Mr. Kohl will also be eligible to receive a cash bonus award under the company’s Amended and Restated Executive Officer Incentive Bonus Plan. The actual bonus award Mr. Kohl may receive will be prorated based on his service during 2008 and will be based on the percentage increase in net income from the prior calendar year to the current calendar year multiplied by his base salary, provided that the current calendar year’s net income is at least 110% of the prior year’s net income and the Company’s return on equity is at least equal to budgeted return on equity set for the award year.  The foregoing summary of the plan does not purport to be complete and is qualified in its entirety by reference to the Amended and Restated Executive Officer Incentive Bonus Plan, a copy of which is included as Exhibit 10.3 to the Current Report on Form 8-K filed February 16, 2007 and is incorporated herein by reference.

 

In connection with his appointment as President, the company and Mr. Kohl plan on entering into a Change of Control Agreement similar to the agreements executed with the company’s other executive officers.  Under the terms of the proposed agreement, Mr. Kohl is entitled to certain benefits if he is terminated either within 12 months of the effective date of a change in control or before the effective date of the change in control if the termination was either a condition to the change in control or was at the request or insistence of a person related to the

 



 

change in control. He will not be considered “terminated” for purposes of the agreement if he dies or is terminated for cause.
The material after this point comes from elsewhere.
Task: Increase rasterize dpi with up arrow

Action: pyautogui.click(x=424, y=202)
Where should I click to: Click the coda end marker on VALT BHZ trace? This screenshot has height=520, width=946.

He will, however, be considered “terminated” if he voluntarily leaves Marten’s employ for “good reason.” “Good reason” means any of the following: (1) a material diminution in the authority, duties or responsibilities as an executive officer (not including any such change directly attributable to the fact that the company is no longer a public company); (2) a material diminution in base compensation; (3) a material diminution in the authority, duties, or responsibilities of the supervisor to whom the executive reports; (4) a material diminution in the budget over which the executive retains authority; (5) a material change in the geographic location at which the company requires the executive to be based; and (6) any other action or inaction by the company that constitutes a material breach of any employment agreement with the executive; provided any act or omission will not constitute a “good reason” unless the executive gives written notice within 90 days of its initial existence and the company fails to cure the act or omission within 30 days.

 

Upon a termination in connection with a change in control, Mr. Kohl will be entitled to receive a lump sum cash payment of 100% of his base salary, plus one times his highest bonus in the preceding three calendar years. In addition, he will receive welfare benefits for a period of 12 months.

 

The foregoing summary of the agreement does not purport to be complete and is qualified in its entirety by reference to the Form of Amended and Restated Change of Control Agreement, a copy of which is included as Exhibit 10.1 to the Current Report on Form 8-K filed August 15, 2007 and is incorporated herein by reference.

 

On May 7, 2008, the company issued a press release announcing Mr. Kohl’s appointment to the position of President, a copy of which is included as Exhibit 99.1 to this Form 8-K and is incorporated herein by reference.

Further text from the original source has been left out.